WHAT YOU NEED TO DO >>
Copy out the records below word for word, leaving out the pictures.

RECORDS SHOWN >>
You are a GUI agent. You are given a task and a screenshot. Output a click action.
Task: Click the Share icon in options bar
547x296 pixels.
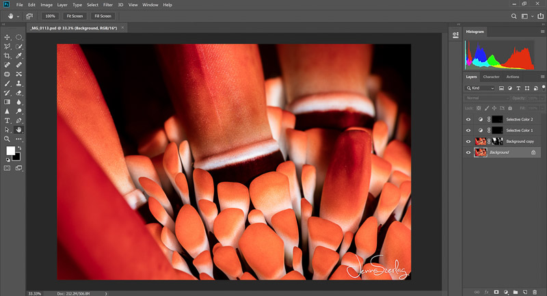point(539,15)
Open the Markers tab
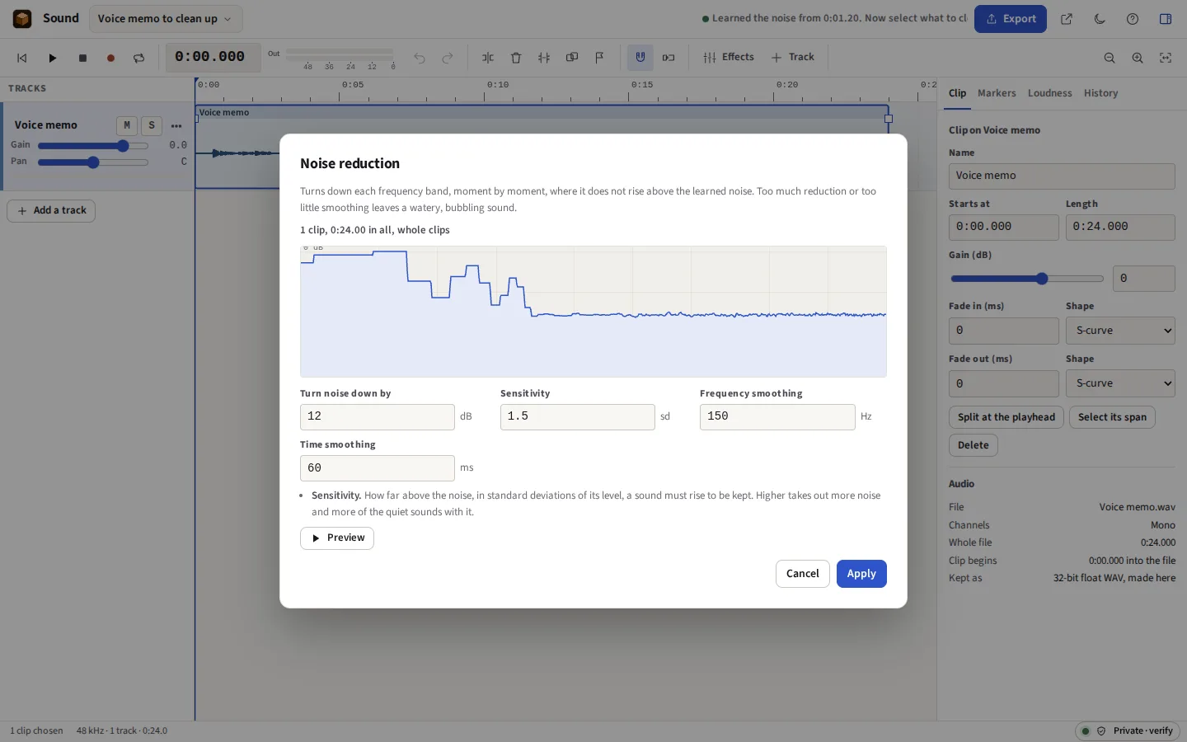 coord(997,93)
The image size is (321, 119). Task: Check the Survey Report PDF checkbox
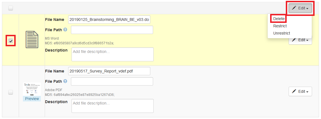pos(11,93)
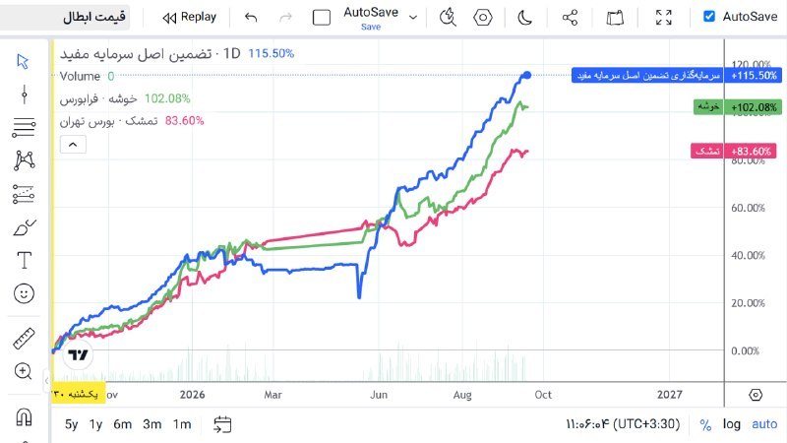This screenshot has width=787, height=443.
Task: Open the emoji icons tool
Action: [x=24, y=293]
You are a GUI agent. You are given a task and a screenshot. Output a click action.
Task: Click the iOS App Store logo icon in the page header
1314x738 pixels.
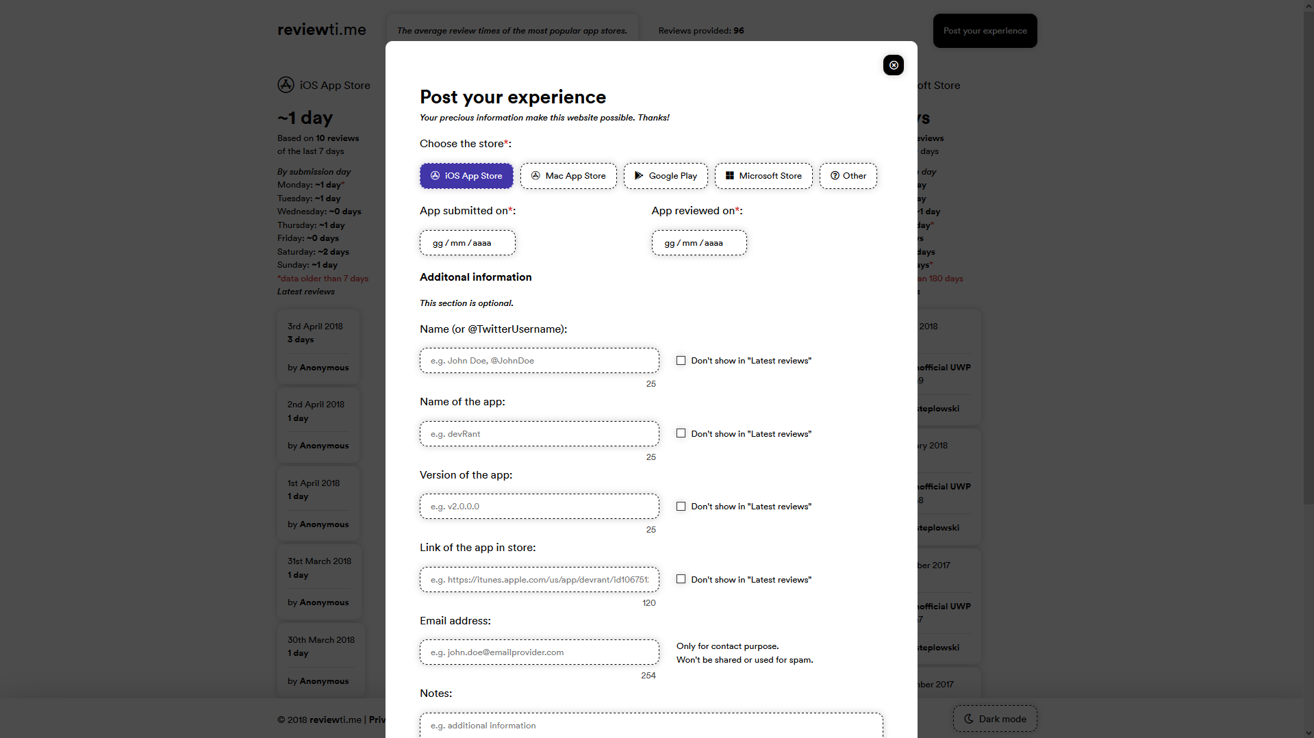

FINISHED ANSWER >>
You are a GUI agent. You are given a task and a screenshot. Output a click action.
Task: Click the Share icon in options bar
547x296 pixels.
point(539,15)
Open the Markers tab
 coord(997,93)
The image size is (321, 119). Task: Check the Survey Report PDF checkbox
pos(11,93)
This screenshot has width=787, height=443.
Task: Open the emoji icons tool
Action: [x=24, y=293]
You are a GUI agent. You are given a task and a screenshot. Output a click action.
Task: Click the iOS App Store logo icon in the page header
1314x738 pixels.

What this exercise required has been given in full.